The old stories don’t say what happened to the lads, but what they saw atop that spine of red rock has lived on in local lore. It was, they say, the devil.

Some towns might view a visit by Satan as a major tourism killer, a sort of metaphysical Chernobyl that would keep potential visitors away. Back in the days when pillaging was a popular career in Europe, that’s probably just what the good folks of Spirkelbach had in mind.

These days, though, Lucifer is a regular in movies and on television. Delectable eggs, processed ham and cartoon characters owe their names to him. He has his own snack cake, the Devil Dog, which doubles as a kick-ass nickname for U.S. Marines.

In other words, Satan now is less a scary demon than a sly marketing tool.

That’s good news for Spirkelbach, because it would otherwise be pretty hard to sell Höllenberg, or Hell Mountain, as a tourist destination.

Shaped like a hooked finger, the mountain is perhaps the town’s best selling point. The remnant of river-lain sandstone is crisscrossed by trails and dotted with scenic vistas that provide amazing views of the town and its valley neighbors.

Spirkelbach’s annual Höllenberg Trail Trophy takes runners on a route that largely follows the well-marked Höllenberg Tour.

The race is held in the spring, but with fall settling in, the views along the trail are sure to be even more spectacular.

The trail starts out on an unimpressive stretch through recently logged woods and past the town Sportplatz. From there, though, the trail banks toward the mountain, taking hikers through tall pine forests, stands of young beech and natural monoliths of the area’s striated red sandstone.

Scenic overlooks and benches along and just off the main route are worth the diversion.

The trail along the spine is undulating and features a handful of steeper climbs. The trees here grow big, and bright green moss covers nearly every rock, contrasting beautifully with the dried brown leaves that litter the forest floor.

Dozens of cairns and directional stones line the path to point the way, augmenting the red and white devil-head trail markers on rocks, trees and signposts.

Occasionally the dense forest closes in, creating a spooky atmosphere. This feeling peaks at the end of the last climb, which finishes at a dark cabin with a derelict fire ring. Just beyond, the mountain appears split in two. On one side of the trail, the foliage is lush and green. On the other, a dense web of standing dead pine limbs and twigs gives the illusion of a malignant fog.
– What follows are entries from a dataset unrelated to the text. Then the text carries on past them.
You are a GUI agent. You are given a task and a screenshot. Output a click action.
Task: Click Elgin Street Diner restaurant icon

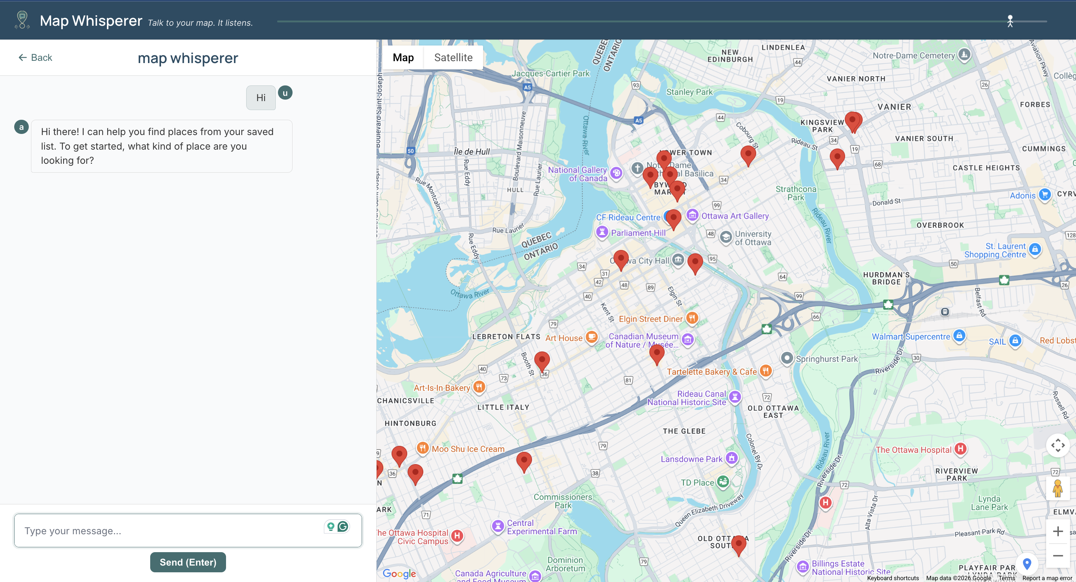(x=692, y=318)
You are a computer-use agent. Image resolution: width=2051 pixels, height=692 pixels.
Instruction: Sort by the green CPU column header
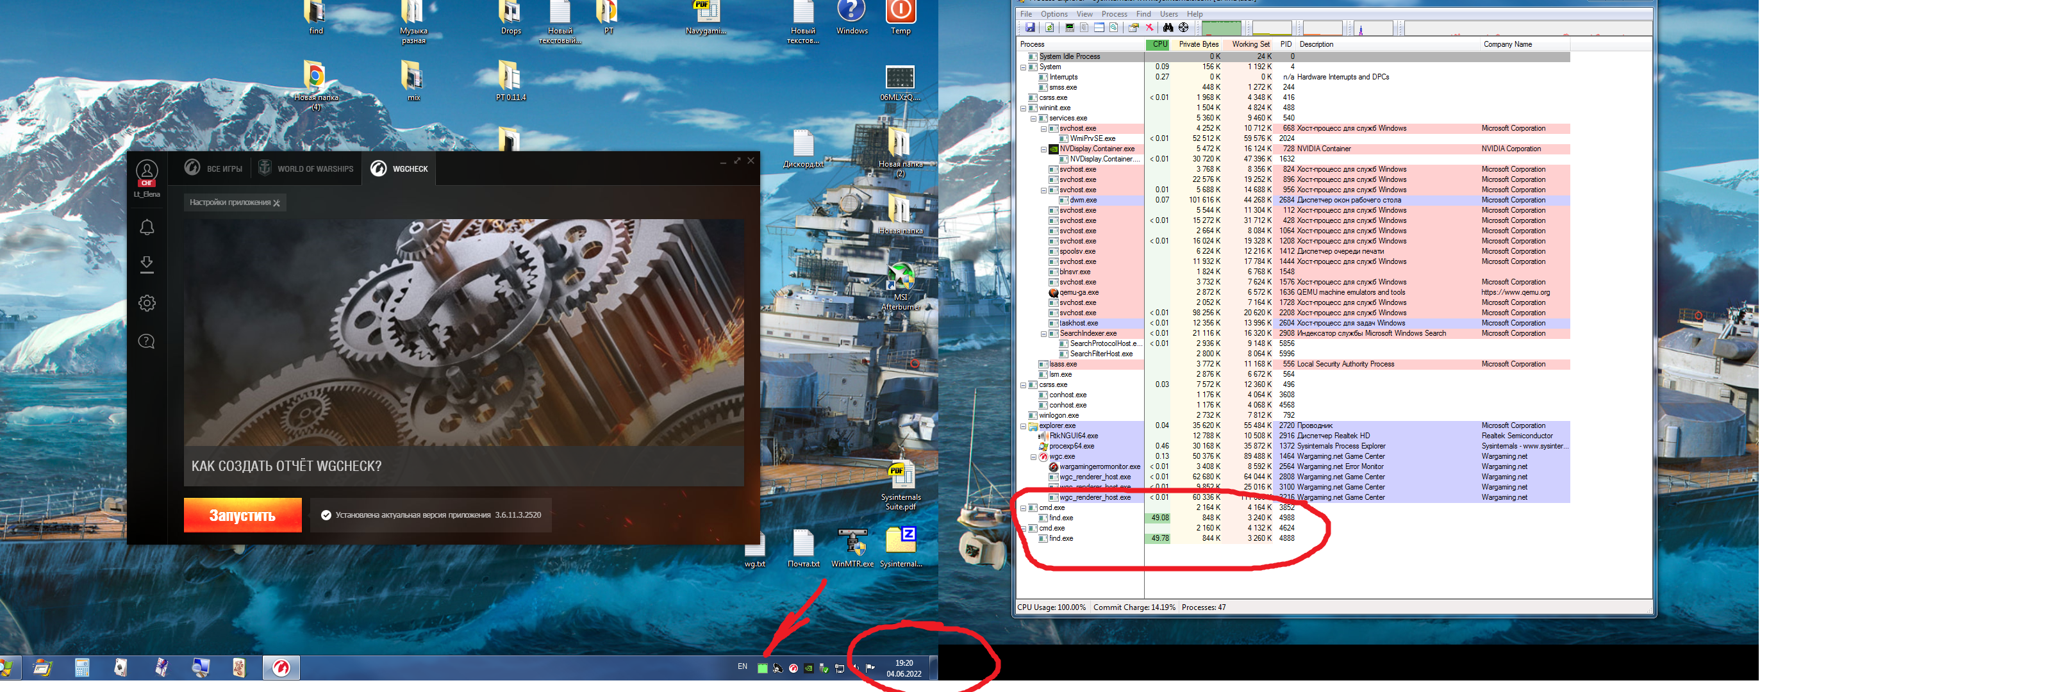click(x=1159, y=45)
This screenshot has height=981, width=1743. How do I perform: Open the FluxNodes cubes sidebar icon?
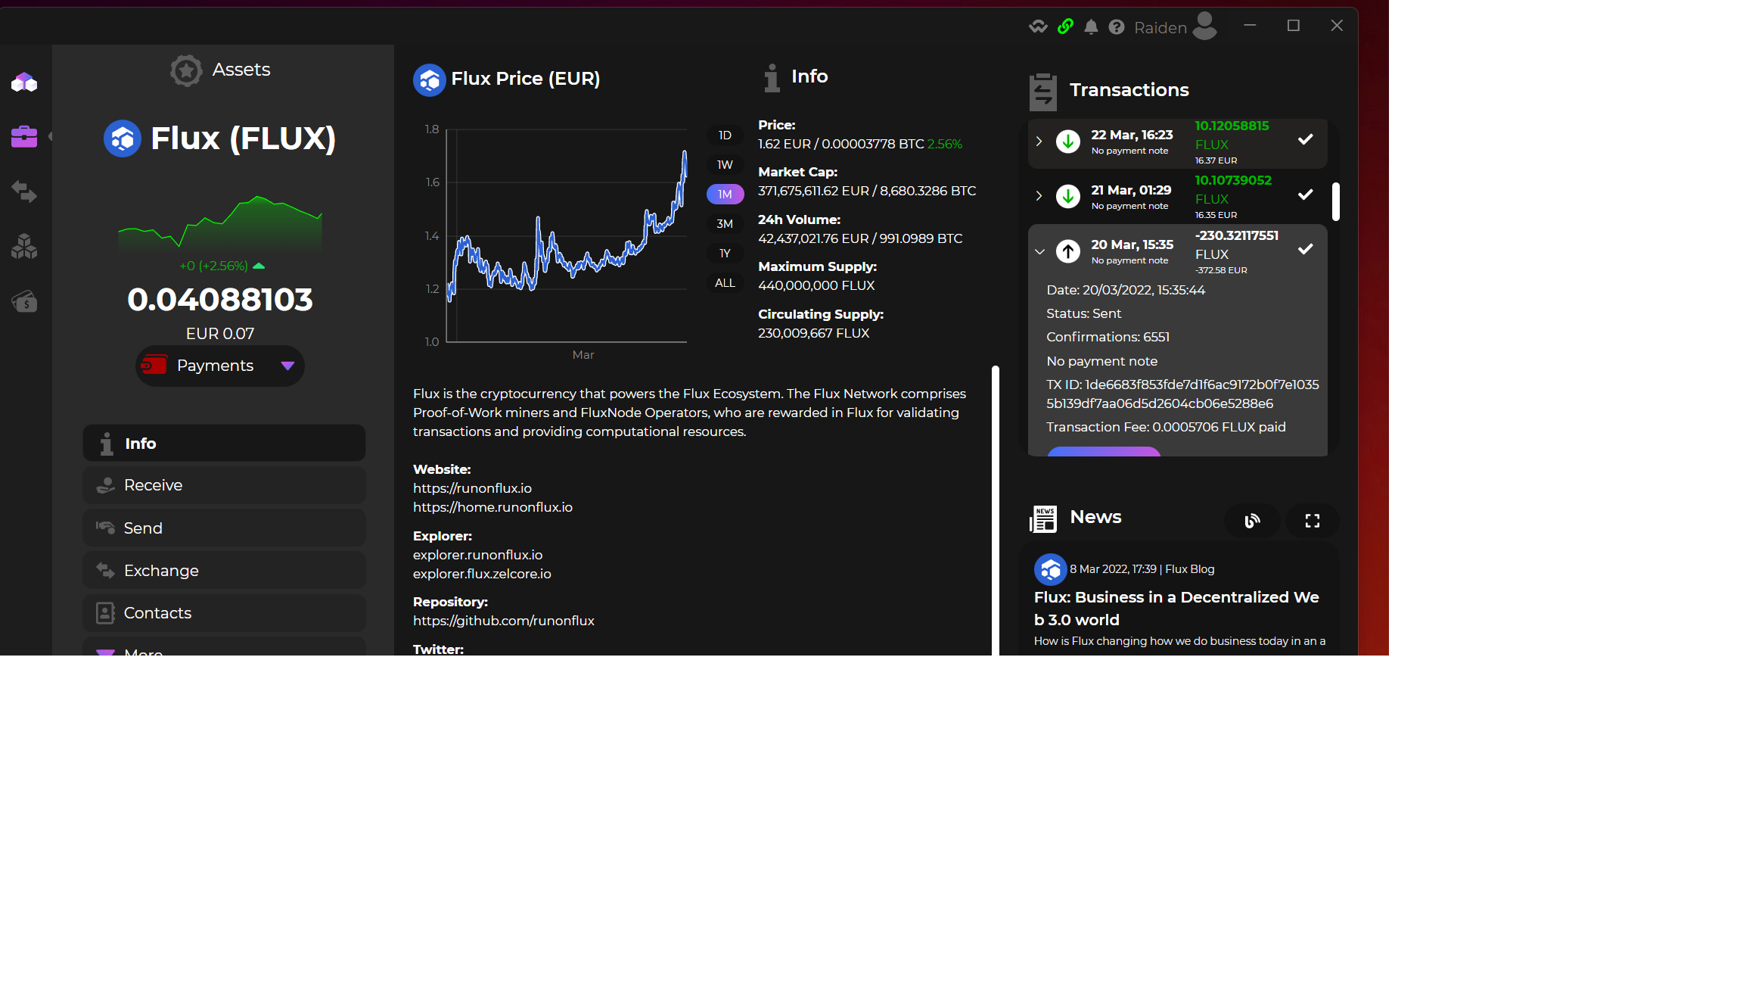coord(24,246)
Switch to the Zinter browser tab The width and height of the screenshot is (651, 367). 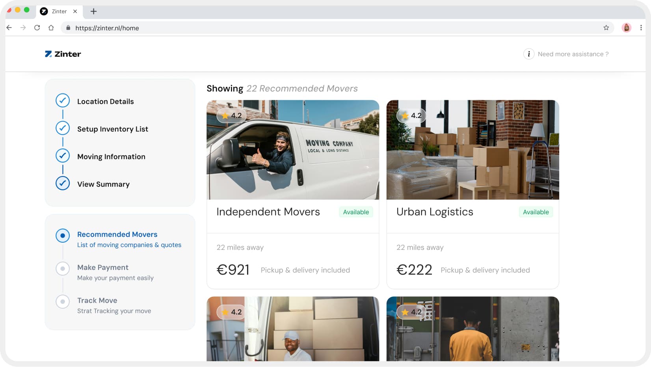click(x=59, y=11)
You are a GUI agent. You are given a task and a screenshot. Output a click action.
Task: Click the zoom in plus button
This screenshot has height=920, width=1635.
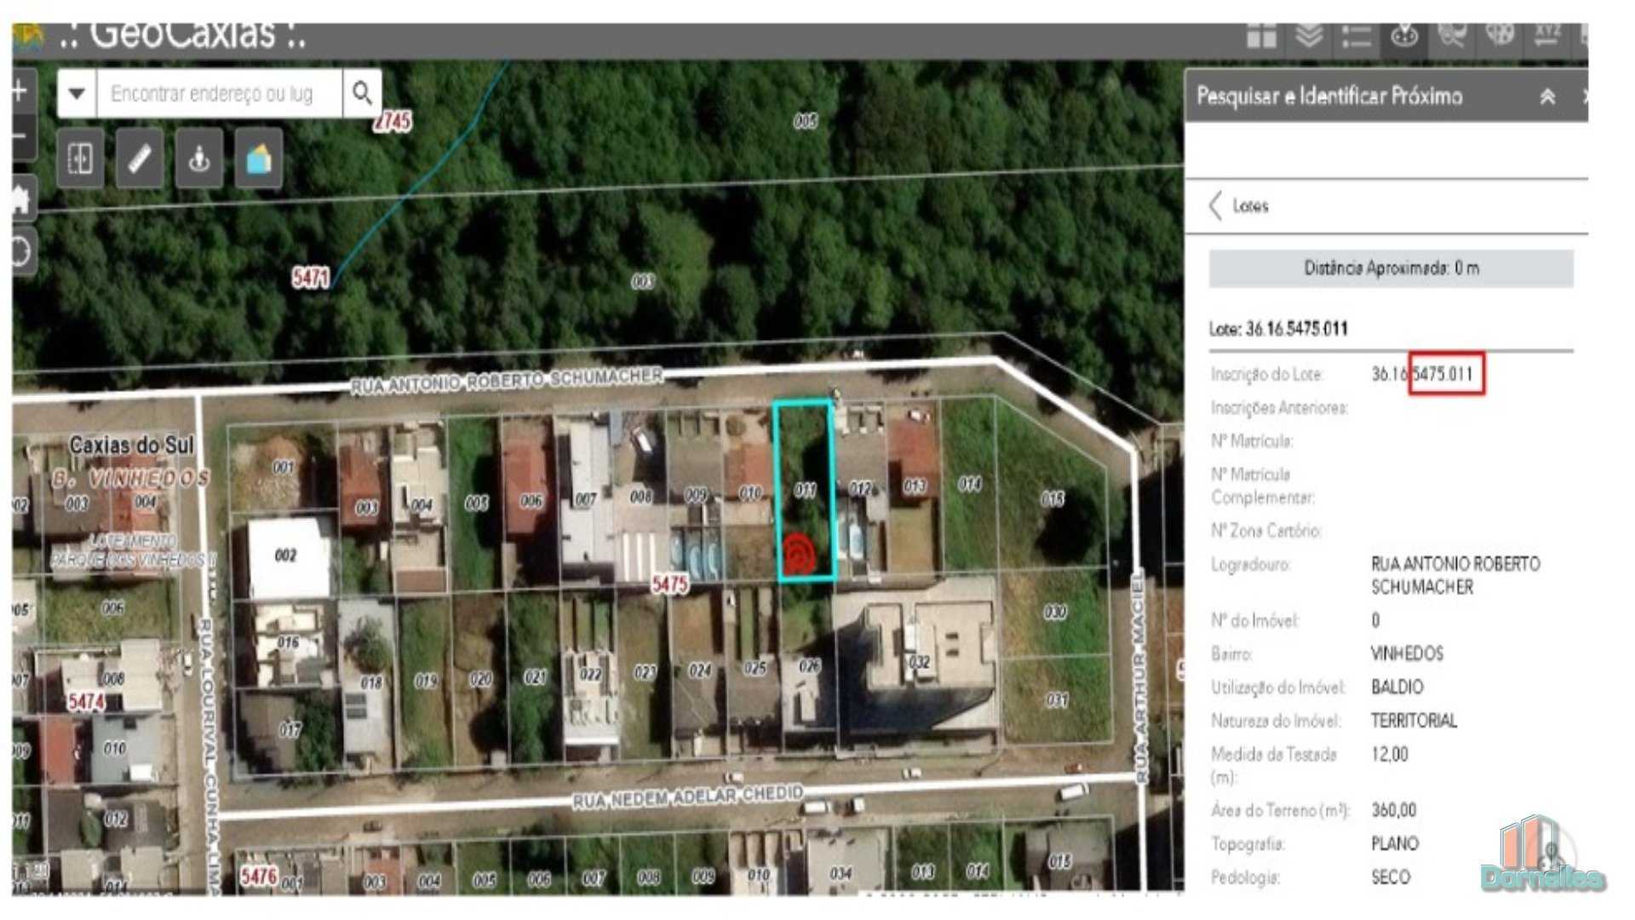[21, 91]
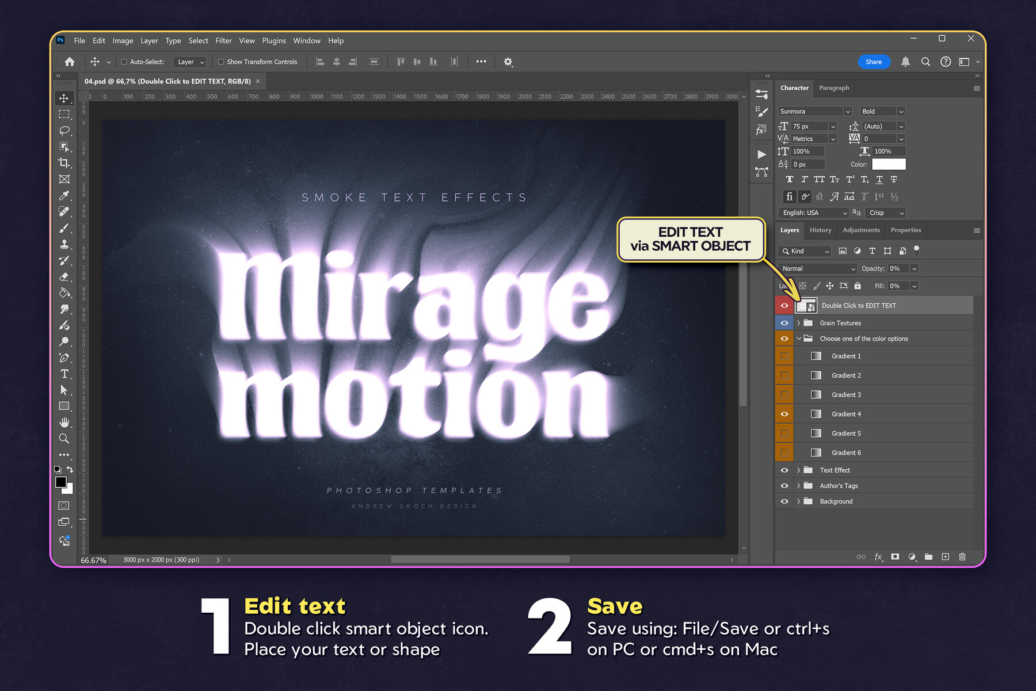Pick the Zoom tool
The height and width of the screenshot is (691, 1036).
click(64, 438)
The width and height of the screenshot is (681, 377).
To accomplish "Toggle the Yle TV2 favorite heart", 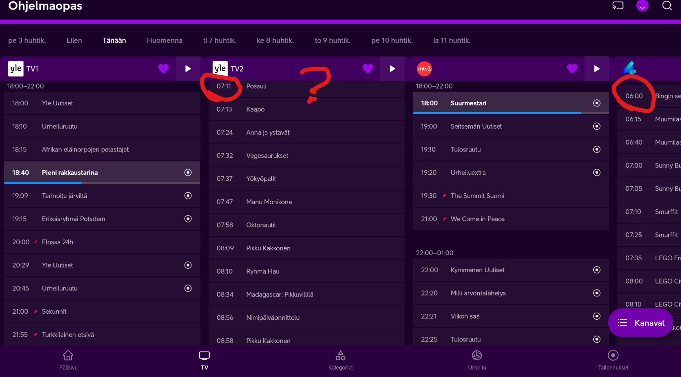I will coord(368,69).
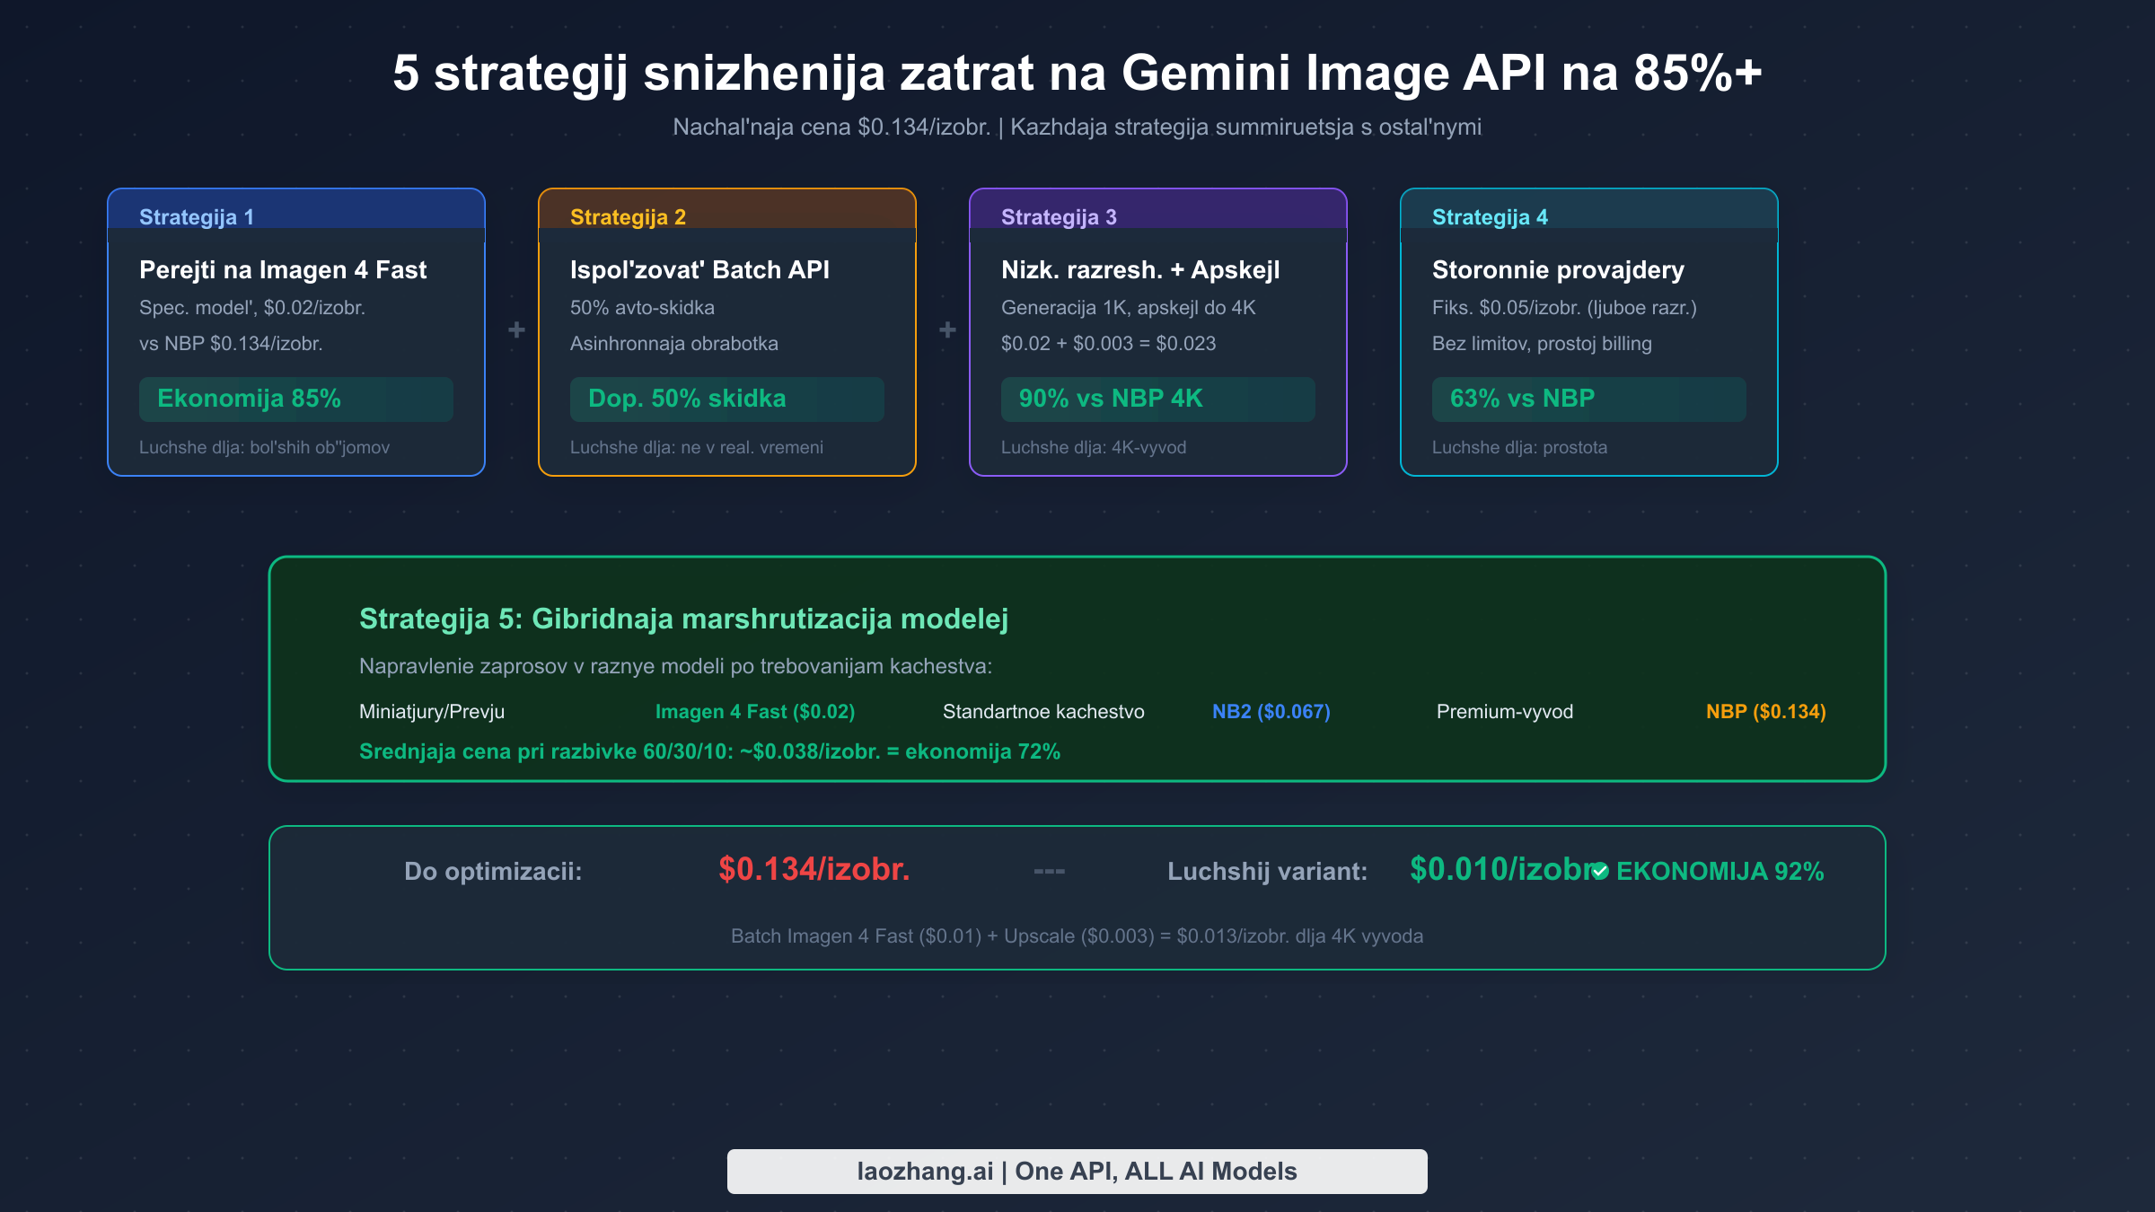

But the devil never shows his face. The legend might have been concocted to keep outsiders away. But that’s probably only because the locals of days gone by wanted to keep the beauty here for themselves. Twitter: @mattmillham

DIRECTIONS: Spirkelbach is about 25 miles south of Kaiserslautern. The Google Maps coordinates of the trailhead are 49.196457, 7.888323.

TIMES: Open year-round.

FOOD: Bring your own for the trail. Afterward, head less than a half mile north of town to Wilgartswiesen, which has a half dozen restaurants from which to choose.